+++ Supplied material +++

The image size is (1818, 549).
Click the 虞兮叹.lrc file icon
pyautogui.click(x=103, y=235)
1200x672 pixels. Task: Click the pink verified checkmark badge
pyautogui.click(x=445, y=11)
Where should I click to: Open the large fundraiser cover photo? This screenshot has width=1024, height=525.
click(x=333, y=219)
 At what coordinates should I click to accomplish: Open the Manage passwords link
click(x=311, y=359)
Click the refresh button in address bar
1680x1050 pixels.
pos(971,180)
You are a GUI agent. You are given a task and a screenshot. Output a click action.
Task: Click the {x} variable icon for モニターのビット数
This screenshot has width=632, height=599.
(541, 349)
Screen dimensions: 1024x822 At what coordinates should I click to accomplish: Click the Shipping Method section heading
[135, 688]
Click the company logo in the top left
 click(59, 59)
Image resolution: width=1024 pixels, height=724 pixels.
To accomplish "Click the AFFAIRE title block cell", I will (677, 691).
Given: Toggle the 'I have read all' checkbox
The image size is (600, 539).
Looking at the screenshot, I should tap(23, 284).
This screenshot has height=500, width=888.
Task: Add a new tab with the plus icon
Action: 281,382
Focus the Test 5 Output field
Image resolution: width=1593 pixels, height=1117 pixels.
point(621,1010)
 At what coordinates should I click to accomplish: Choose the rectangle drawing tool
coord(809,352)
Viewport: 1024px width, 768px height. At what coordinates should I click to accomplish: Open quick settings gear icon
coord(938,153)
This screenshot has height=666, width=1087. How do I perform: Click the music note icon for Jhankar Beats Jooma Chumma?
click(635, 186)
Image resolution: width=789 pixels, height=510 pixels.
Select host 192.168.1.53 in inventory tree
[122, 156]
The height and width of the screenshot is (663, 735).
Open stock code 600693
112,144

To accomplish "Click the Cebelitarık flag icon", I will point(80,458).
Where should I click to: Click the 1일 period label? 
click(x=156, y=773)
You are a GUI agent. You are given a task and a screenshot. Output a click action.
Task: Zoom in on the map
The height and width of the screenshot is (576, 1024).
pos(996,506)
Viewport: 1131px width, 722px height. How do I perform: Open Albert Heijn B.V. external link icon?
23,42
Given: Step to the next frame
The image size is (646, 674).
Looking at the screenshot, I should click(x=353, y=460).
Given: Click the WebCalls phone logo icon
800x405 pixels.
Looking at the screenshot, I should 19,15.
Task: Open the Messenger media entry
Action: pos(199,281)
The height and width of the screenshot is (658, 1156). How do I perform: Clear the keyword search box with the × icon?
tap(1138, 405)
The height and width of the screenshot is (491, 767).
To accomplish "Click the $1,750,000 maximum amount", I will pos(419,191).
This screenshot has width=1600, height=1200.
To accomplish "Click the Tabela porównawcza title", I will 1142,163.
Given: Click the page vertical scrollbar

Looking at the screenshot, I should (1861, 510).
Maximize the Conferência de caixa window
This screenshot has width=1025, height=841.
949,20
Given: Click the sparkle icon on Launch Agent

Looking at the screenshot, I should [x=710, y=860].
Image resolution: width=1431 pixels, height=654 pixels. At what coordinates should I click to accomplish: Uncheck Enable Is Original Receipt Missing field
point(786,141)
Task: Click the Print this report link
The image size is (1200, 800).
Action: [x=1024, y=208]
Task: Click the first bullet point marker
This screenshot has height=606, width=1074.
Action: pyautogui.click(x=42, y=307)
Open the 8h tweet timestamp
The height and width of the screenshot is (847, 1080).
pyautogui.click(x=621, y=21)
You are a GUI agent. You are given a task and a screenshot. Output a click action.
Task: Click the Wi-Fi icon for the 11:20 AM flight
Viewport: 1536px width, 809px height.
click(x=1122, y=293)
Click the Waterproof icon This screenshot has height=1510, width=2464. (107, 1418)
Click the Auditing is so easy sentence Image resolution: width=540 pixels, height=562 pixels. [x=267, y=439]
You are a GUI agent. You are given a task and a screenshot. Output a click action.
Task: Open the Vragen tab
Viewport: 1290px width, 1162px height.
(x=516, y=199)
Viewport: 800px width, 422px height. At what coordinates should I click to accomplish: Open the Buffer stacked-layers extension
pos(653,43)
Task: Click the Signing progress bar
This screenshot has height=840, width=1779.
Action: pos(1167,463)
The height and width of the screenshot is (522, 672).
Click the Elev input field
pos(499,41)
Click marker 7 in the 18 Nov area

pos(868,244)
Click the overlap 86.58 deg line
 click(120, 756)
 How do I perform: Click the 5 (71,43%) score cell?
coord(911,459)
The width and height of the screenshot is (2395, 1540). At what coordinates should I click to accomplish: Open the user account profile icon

+++

▸ **Problem to work on**
I'd like the lines above from the one with "Viewport: 1131px width, 722px" up to and including the one with "Given: Click the WebCalls phone logo icon" copied exactly, with no other lines.

▸ **Problem solution**
Viewport: 1131px width, 722px height. How do I perform: Open Albert Heijn B.V. external link icon?
23,42
Given: Step to the next frame
The image size is (646, 674).
Looking at the screenshot, I should click(x=353, y=460).
Given: Click the WebCalls phone logo icon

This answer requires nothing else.